As a physicist, Gabriele Chiogna is used to working on complex equations. However, it is not enough to understand how the availability and quality of water will change during the coming years. The answer to this problem varies greatly, depending on how we use this vital resource in the future.

“As modelers, we must always take decisions made by humans into account!”

Prof. Dr. Gabriele Chiogna investigates factors that influence water resources, also with the help of AI

Chiogna, who is a professor at Friedrich-Alexander-Universität Erlangen-Nürnberg (FAU) finds this aspect of his work particularly fascinating. With the aid of computer-assisted models, he would like to help decision makers to gain a better understanding of the consequences of different actions.

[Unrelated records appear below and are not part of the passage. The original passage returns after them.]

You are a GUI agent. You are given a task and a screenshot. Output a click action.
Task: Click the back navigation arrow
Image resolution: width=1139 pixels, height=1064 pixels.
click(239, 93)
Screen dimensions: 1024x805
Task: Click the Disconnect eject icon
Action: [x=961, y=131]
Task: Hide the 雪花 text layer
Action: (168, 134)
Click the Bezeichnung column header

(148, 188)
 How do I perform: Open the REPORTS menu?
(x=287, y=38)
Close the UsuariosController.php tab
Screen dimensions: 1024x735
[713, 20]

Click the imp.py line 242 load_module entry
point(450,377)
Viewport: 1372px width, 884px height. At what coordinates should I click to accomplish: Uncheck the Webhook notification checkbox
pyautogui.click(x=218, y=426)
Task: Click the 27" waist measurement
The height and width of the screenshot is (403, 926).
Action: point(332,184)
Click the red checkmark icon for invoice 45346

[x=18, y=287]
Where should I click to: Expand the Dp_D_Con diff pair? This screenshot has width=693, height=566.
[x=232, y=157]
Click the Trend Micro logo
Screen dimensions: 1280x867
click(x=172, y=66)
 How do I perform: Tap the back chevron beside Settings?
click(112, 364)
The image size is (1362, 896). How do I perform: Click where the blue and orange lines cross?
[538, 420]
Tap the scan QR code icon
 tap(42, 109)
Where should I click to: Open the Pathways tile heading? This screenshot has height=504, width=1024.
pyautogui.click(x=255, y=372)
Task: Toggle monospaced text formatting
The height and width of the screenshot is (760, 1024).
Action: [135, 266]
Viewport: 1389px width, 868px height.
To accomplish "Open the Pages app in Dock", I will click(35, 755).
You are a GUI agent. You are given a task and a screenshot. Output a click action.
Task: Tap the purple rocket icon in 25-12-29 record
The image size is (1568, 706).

Climate change is changing rainfall patterns all over the world. This means that periods of drought are becoming longer and more pronounced in several regions. If rainfall occurs, it is often very heavy and only for short periods, which means the rain cannot seep into the soil but is carried away in streams and rivers. At the same time, our water consumption has also changed. We shower every day, water our gardens and lounge around the pool while on vacation. Water is therefore becoming a fiercely-disputed resource in many places, which can currently be seen in Sicily in Italy, Gabriele Chiogna’s home country, where it has hardly rained during the last year and a half. Farmers are even having difficulty finding enough water for their animals. Tourism is making the situation even worse. “Water management is extremely complex”, explains Professor Chiogna, who recently moved from TU Munich to the Professorship for Applied Geology and Environmental Systems Modeling at FAU. “The question as to how we should manage this resource involves not only ecological aspects, but also political, economic and social aspects.”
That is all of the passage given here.